Rows on where targets appear:
****************************************

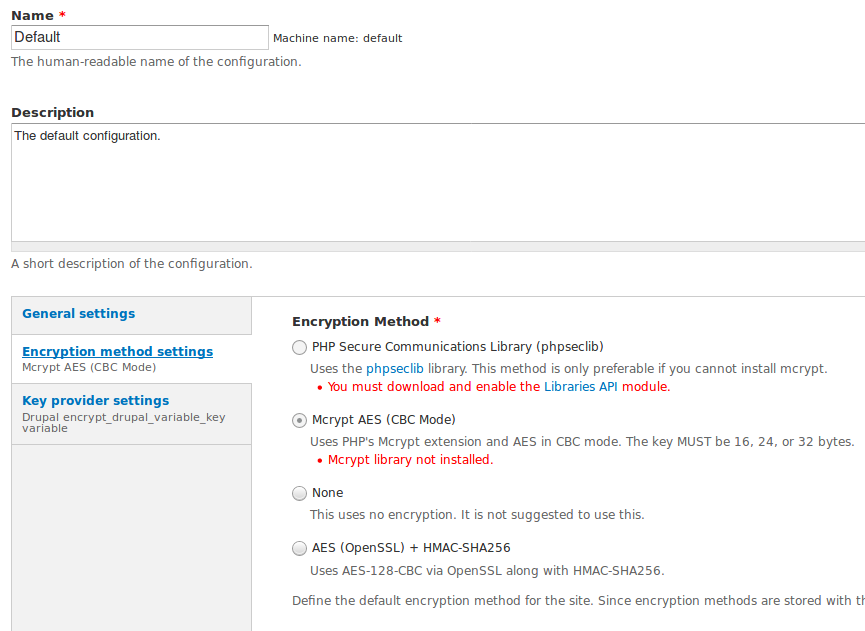Switch to Encryption method settings tab
The width and height of the screenshot is (865, 631).
(118, 351)
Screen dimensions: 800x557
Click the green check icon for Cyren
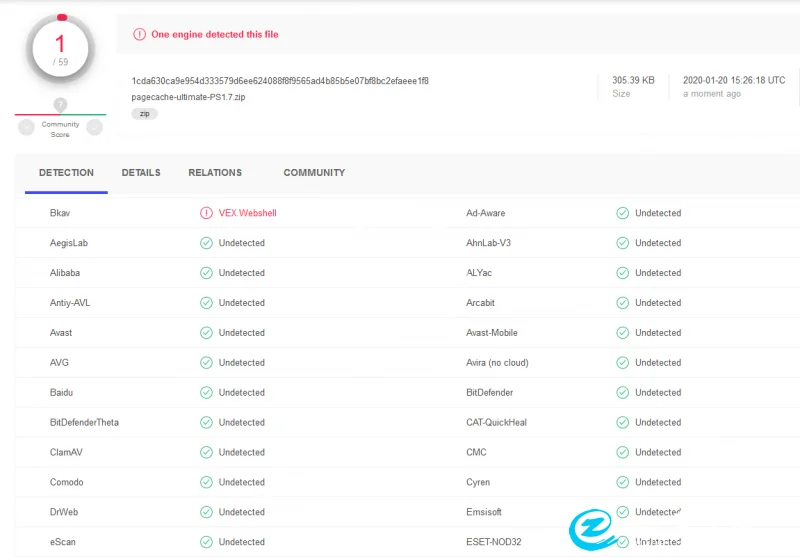coord(622,482)
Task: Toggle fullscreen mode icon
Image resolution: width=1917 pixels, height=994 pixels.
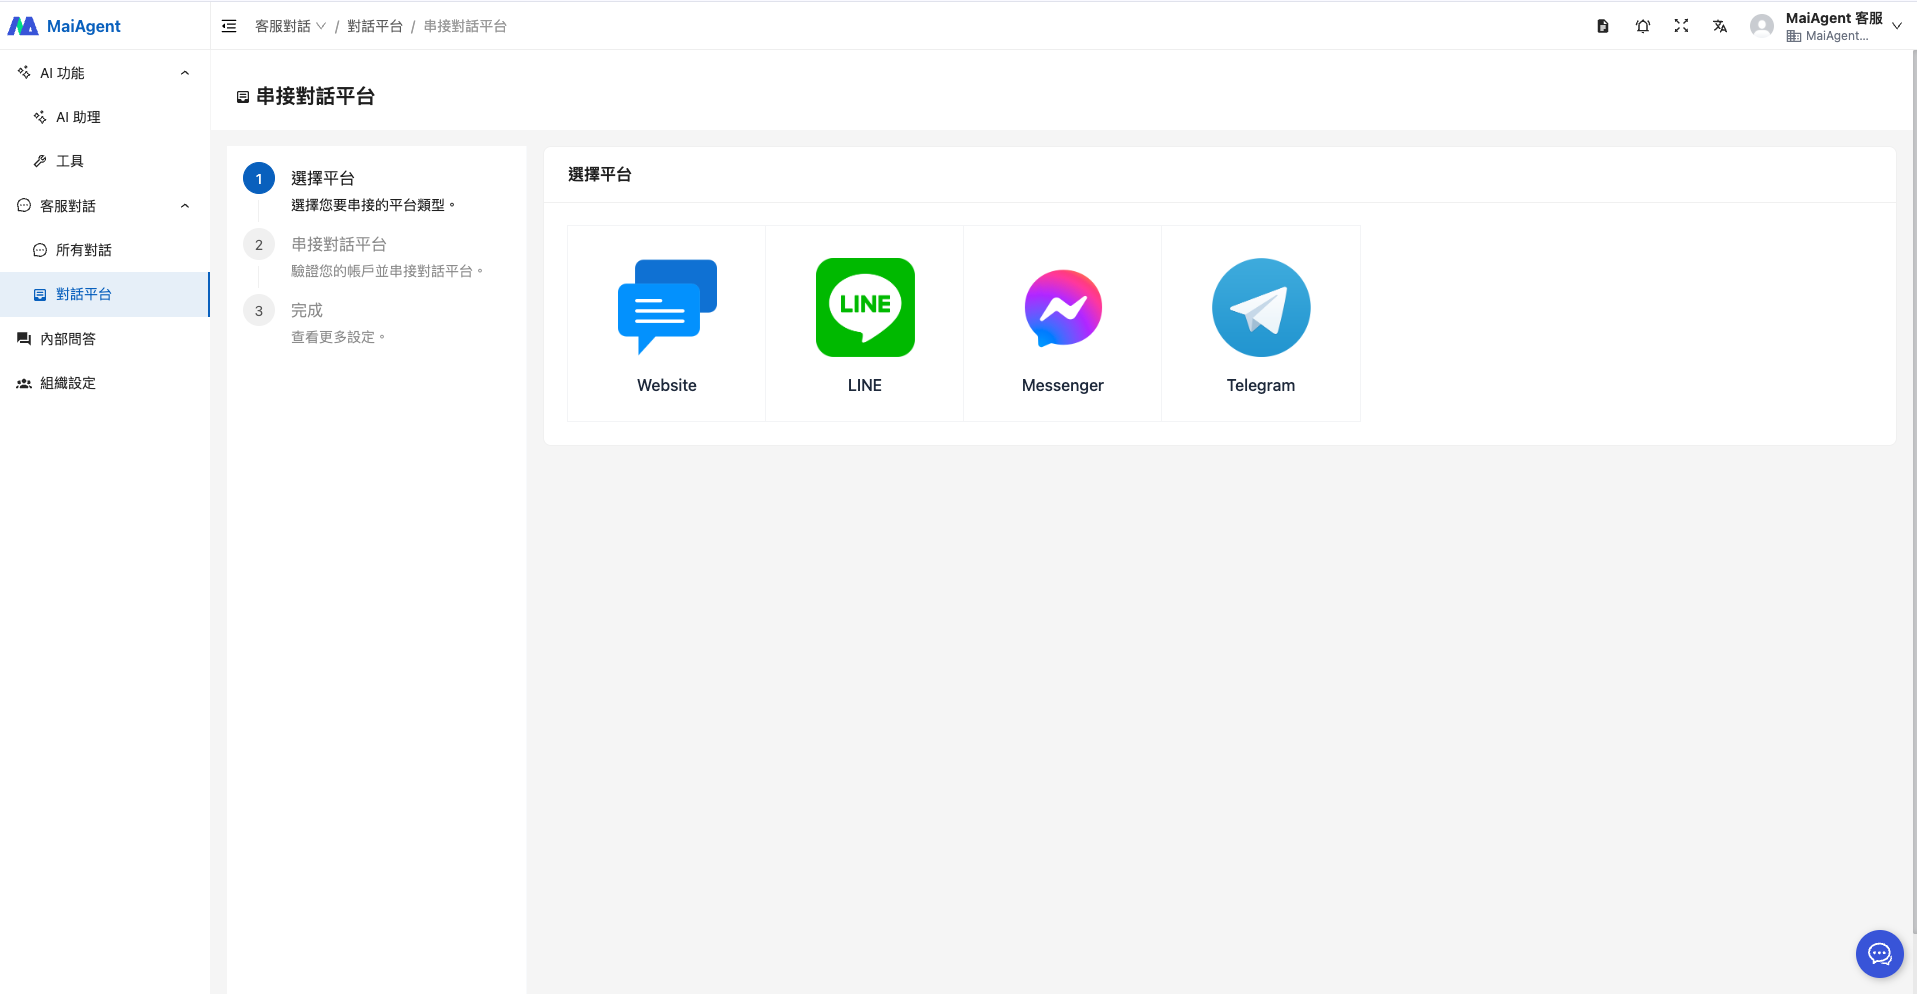Action: [1681, 26]
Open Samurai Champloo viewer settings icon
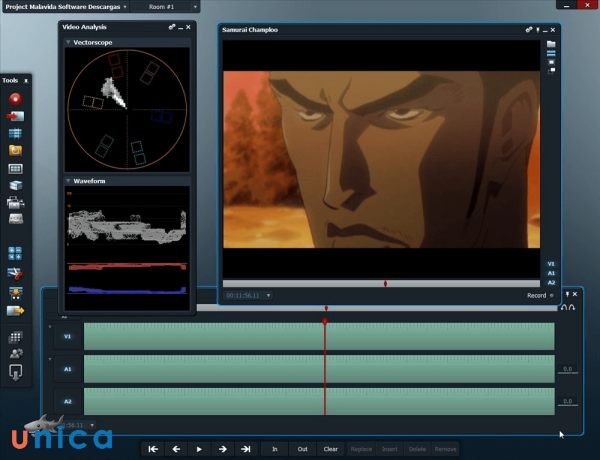 click(x=530, y=30)
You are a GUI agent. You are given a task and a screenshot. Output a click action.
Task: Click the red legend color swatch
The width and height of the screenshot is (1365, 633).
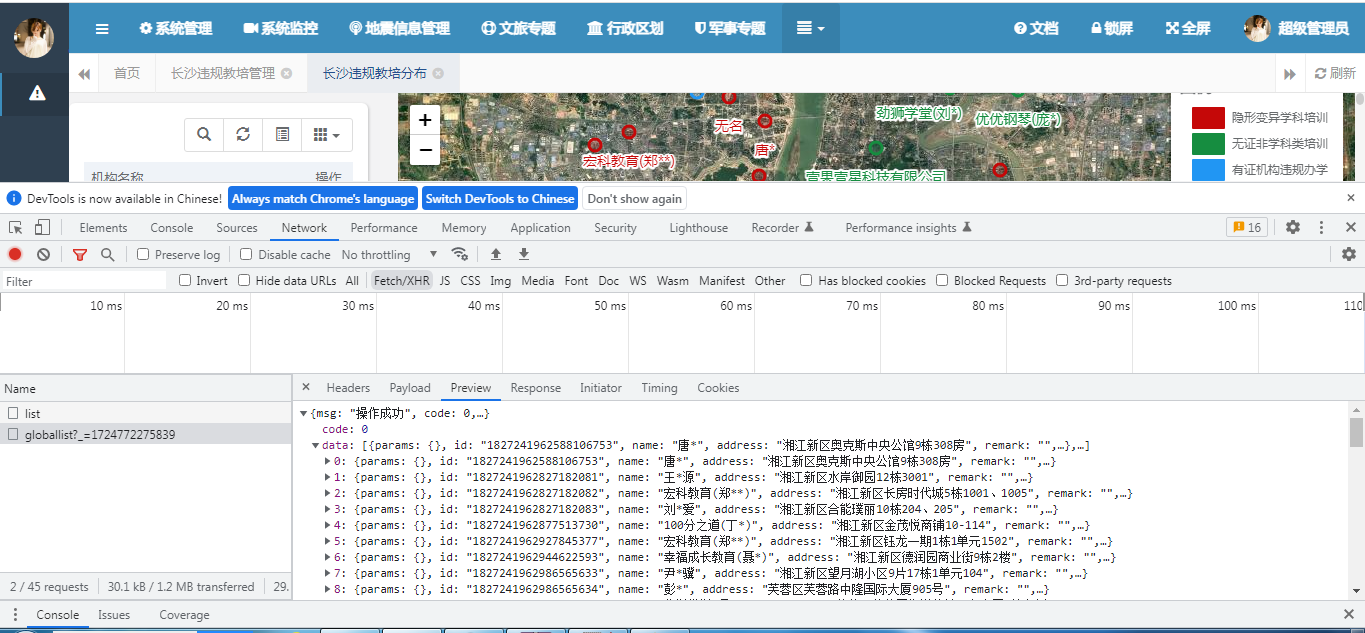point(1208,118)
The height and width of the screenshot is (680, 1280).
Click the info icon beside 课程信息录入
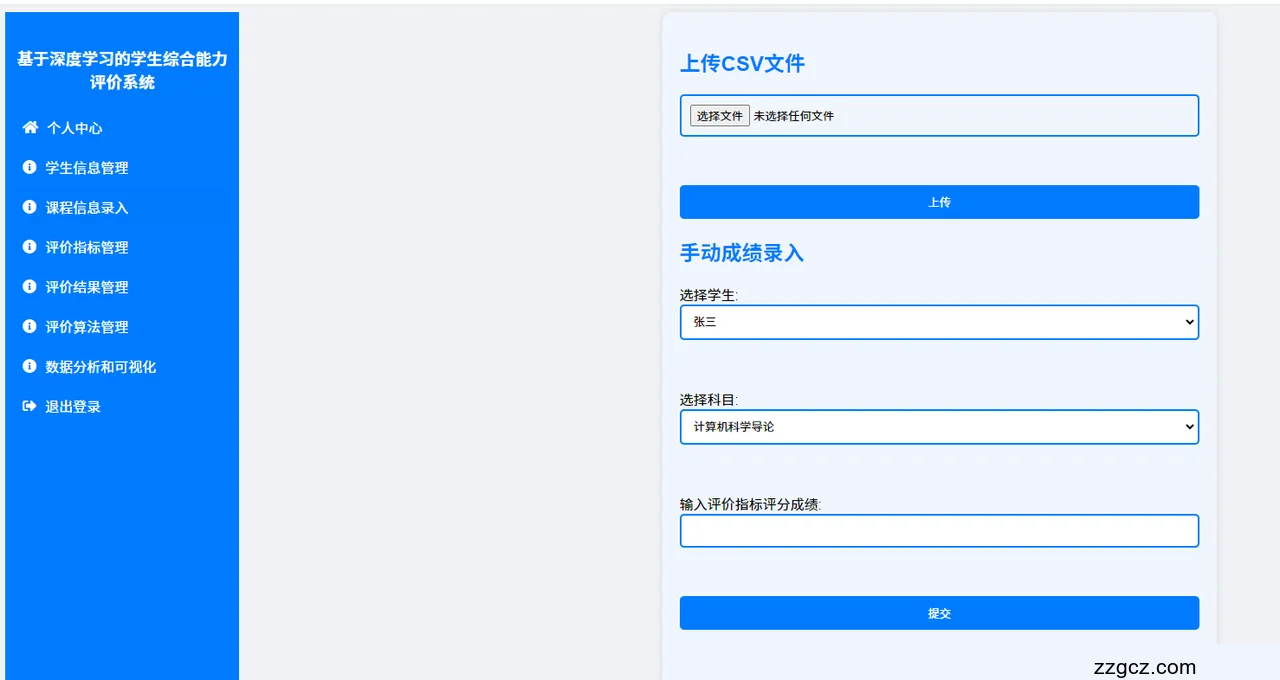click(x=29, y=208)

****************************************

## Job:
Copy the lines above word for word, leaving out the pictures.

## Exercise result:
Switch to Encryption method settings tab
The width and height of the screenshot is (865, 631).
(118, 351)
Screen dimensions: 800x557
Click the green check icon for Cyren
coord(622,482)
Task: Toggle fullscreen mode icon
Image resolution: width=1917 pixels, height=994 pixels.
Action: [1681, 26]
Open Samurai Champloo viewer settings icon
 click(x=530, y=30)
You are a GUI agent. You are given a task and a screenshot. Output a click action.
Task: Click the red legend color swatch
The width and height of the screenshot is (1365, 633).
point(1208,118)
The height and width of the screenshot is (680, 1280).
Click the info icon beside 课程信息录入
click(x=29, y=208)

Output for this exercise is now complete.